BEGIN Supplied data
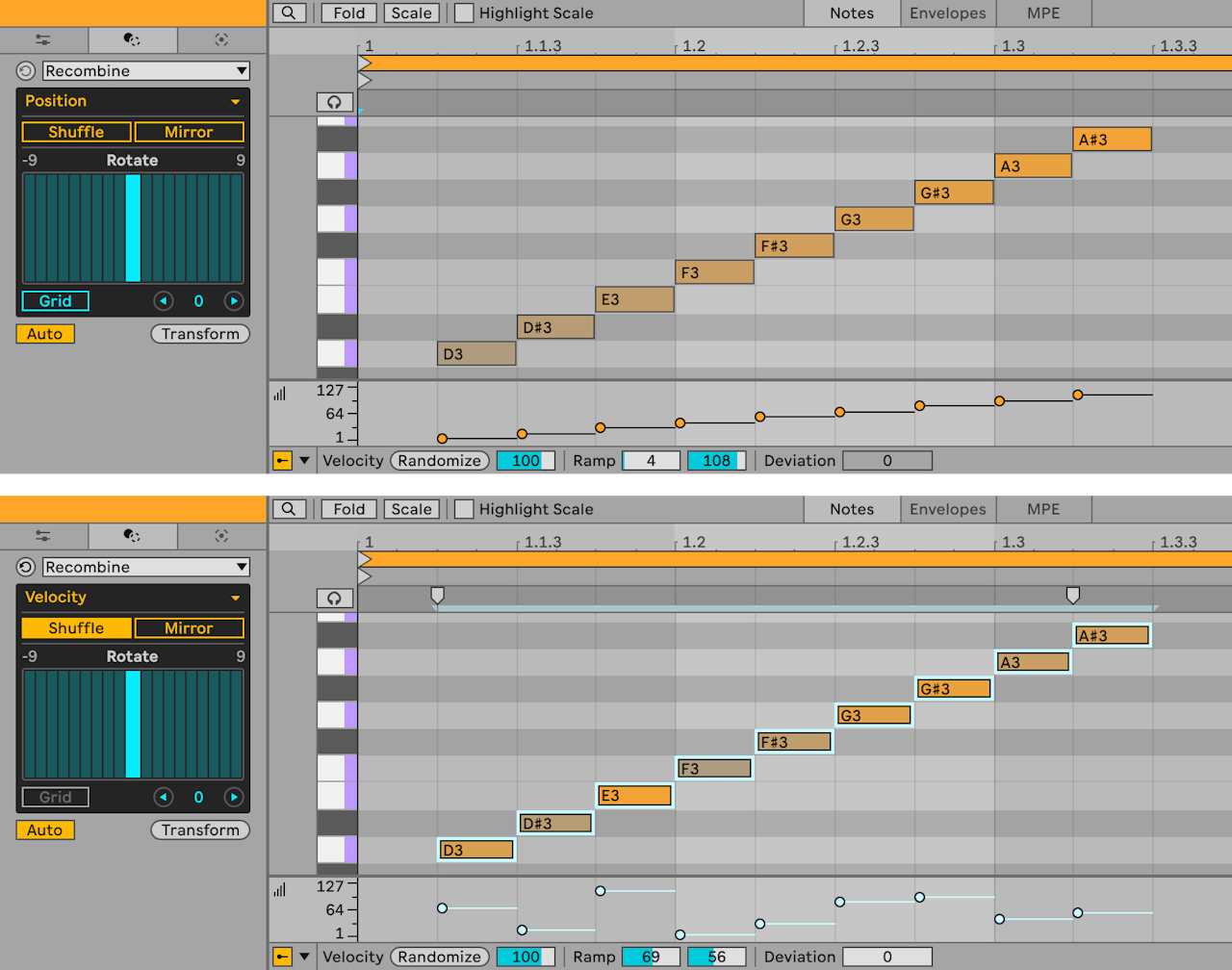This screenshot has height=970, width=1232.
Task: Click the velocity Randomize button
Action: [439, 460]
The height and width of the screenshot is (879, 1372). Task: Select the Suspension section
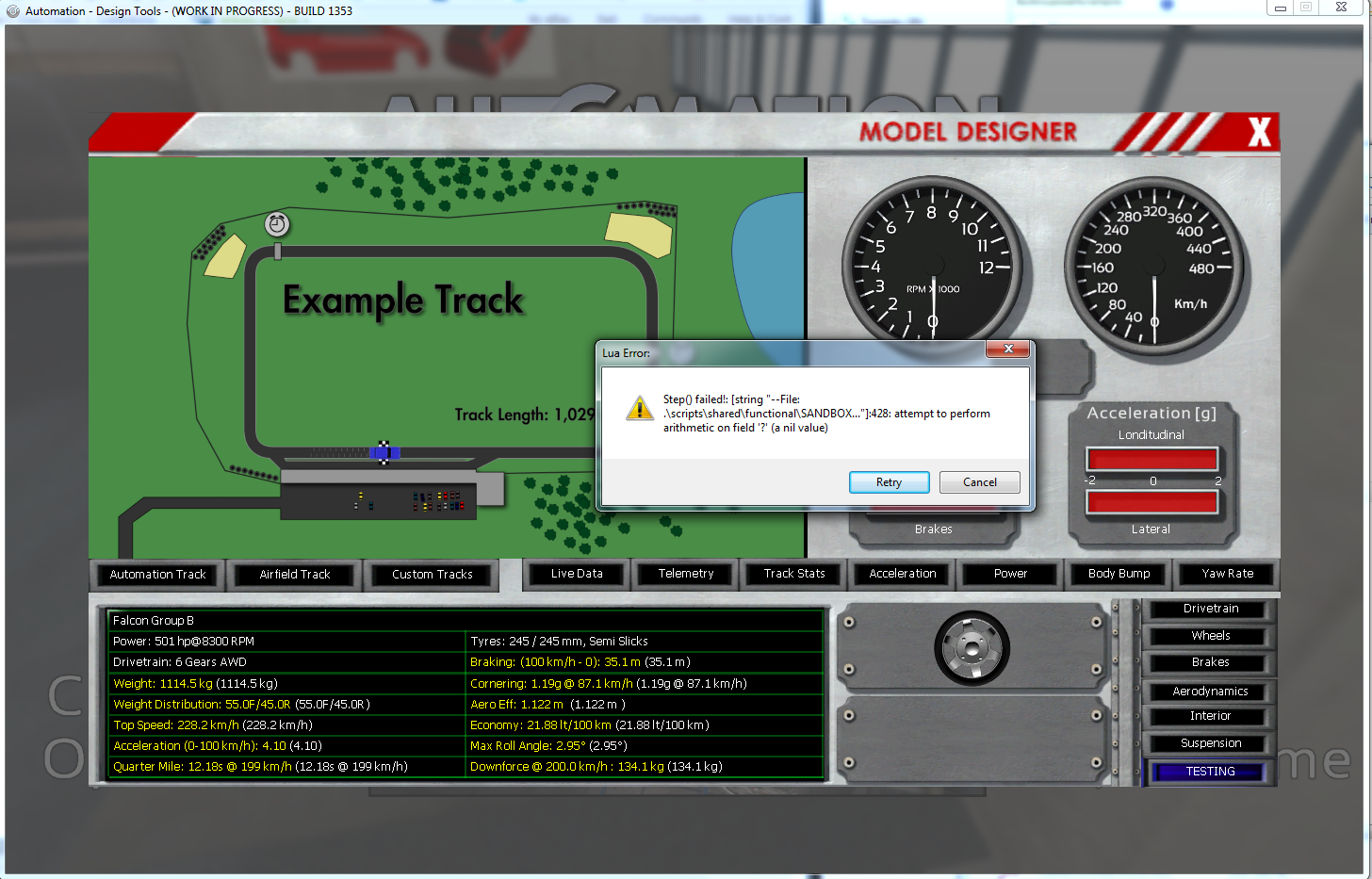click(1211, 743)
END Supplied data
=== Task description ===
Which lines run from the one that holds "The height and" to the final line of the records above? Return them exactly, and skip the pictures.

=== Response ===
The height and width of the screenshot is (879, 1372). Task: Select the Suspension section
click(1211, 743)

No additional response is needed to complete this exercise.